ビクトリアピークから、ケーブルカー、バス、地下鉄と乗り継いでツェンワンに帰り着いた頃には、 もう時刻は夜の10時を回っていた。 なんとまだ夕食を食べていない。 あちこちで買い食いして歩いていたからお腹が空いているような気はそんなにしないが、 なにかちょっと口に入れられるものを買って帰りたい。 そう思って、近くにコンビニでもないかとキョロキョロしながらホテル方面へとぶらぶら歩き始めた。
パンダホテルとツェンワン駅を結ぶ黄色い道は、 駅の近くで、3つのショッピングビルを串刺しにしている。 ビルの中に並ぶお店を見ながら歩けるので楽しい。
けれどさすがにこの時刻ともなると、お店はだいぶ閉まっている。 それどころか、おっと、ビルの出口が閉まって、行き止まりになってしまった。 慌ててビルの係員に尋ねたら、「外を回るように」と教えてくれた。 どうやらビルが開いていない時間帯のために、ベランダのような外通路が用意されているらしい。 うさぎたちは一度入ったビルを入口まで戻った。
そしてそれは思いがけない幸運をもたらした。 さっきまで全く気づかなかったところに、スーパーマーケットを発見したからだ。 なんと駅の上に。駅から出てきたときには気づかなかったのも当たり前だ。 早速 「行ってみようか。閉まってるかもしれないけれど」 ということになり、エスカレータを上って近づいたらまだ開いていた! 皆は大喜びでスーパーに駆け込んだ。
入口を入った途端、妙な匂いがした。
この匂いは知ってる、ドリアンだ!
どこかにあるはず、と見回したらやっぱり、入口にほど近い大きなワゴンに山と積んであった。
「ねえ、ドリアンって食べたことある?」
「ない。一度食べてみたいと思ってはいるんだけど」
「じゃあ、買ってみる?」
「買っちゃおうか」
「でもホテル、持ち込み禁止かも?」
「ロビー広いし。バレないかも」
うさぎは小さめのを選んでカートのカゴにドリアンを一つ入れた。
でも、しばらくしてまたワゴンに戻した。
疲れきっているこの時間に、万が一にもホテルと悶着を起こしたくはないと考え直して。
商品のラインナップは、日本のスーパーとそれほど変わらなかった。 乳製品などは欧米からの輸入商品も多いし、カップメンなど、日本製が主流のコーナーもある。 でもときどき、「なんじゃこりゃ?」というようなものにも出くわした。
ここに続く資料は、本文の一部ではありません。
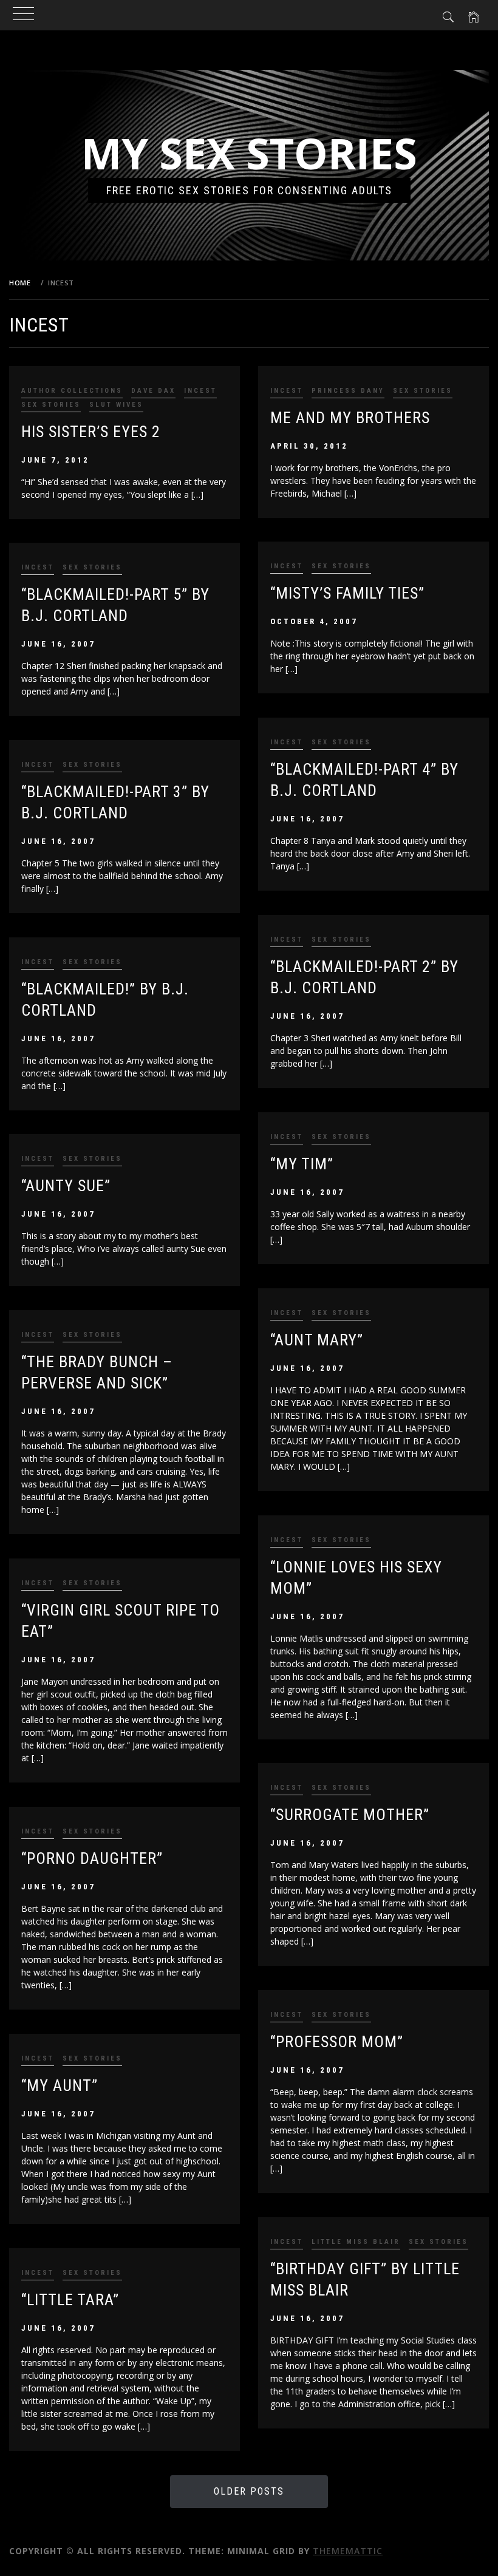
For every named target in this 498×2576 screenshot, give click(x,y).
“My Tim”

その一つは「甕ゼリー」。大きなカップに、ぷるぷると黒光したものがたっぷり入っている。
「なにこれ?」と言ったら菜々子ちゃんが教えてくれた。
「あらうさぎちゃん、食べたことない? 漢方薬のゼリーなの」
「‥。それっておいしいのかしら」
「おいしいとか、そういうことを期待して食べるものではないわね。
でも健康にいいのだそうで、日本でも最近ちょっと流行っているのよ」
‥そういわれたら食べてみないわけにはいかない。
そう高いものではなし、一つ買ってみることにした。
‥で、結果、それは「海外で食べた不味いものリスト」のトップに輝くこととなった。 いや、オーストラリアの"ベジマイト"に比べれば、香港の"甕ゼリー"はシロップがついていただけ、 まだちょっとマシだったかな。
それから「エッグタルト」。 これは、香港は今回が二回目という菜々子ちゃんによれば、 「香港といえばエッグタルト、エッグタルトといえば香港」なのだそうで、 いろんなお店のエッグタルトを食べ比べてみることが彼女の今回の旅の第一ともいうべき目的であった。 だから当然の成り行きで、「スーパーのエッグタルトも試してみなければ」ということになったのだ。 これはおいしかった。 すでに食べていた街のケーキ屋さんのタルトと比べても遜色なしといったところだろうか。
あと「肉髭包」。これも菜々子ちゃんのオススメである。 彼女の食べ物に関するリサーチはかなり力が入っている。 全くどうしてこんなによく知っているのかと思うくらい。 彼女によれば、これは見た目は普通のパンなのだが、こういう名前が付いている以上、 中に糸のように細く裂いた肉が入っているのに違いないのだそうで、 実際、ホテルに帰って開いてみたら、でんぶのような茶色い具が入っていて、なかなかおいしかった。
スーパーは楽しい。 日本においてもスーパーは楽しい気分になれるスポットだが、 海外のスーパーはもっと楽しい。 そして、夜11時、香港郊外におけるうさぎの発見によれば、 食べものに詳しい友人の解説付きだと、更に楽しいのだ。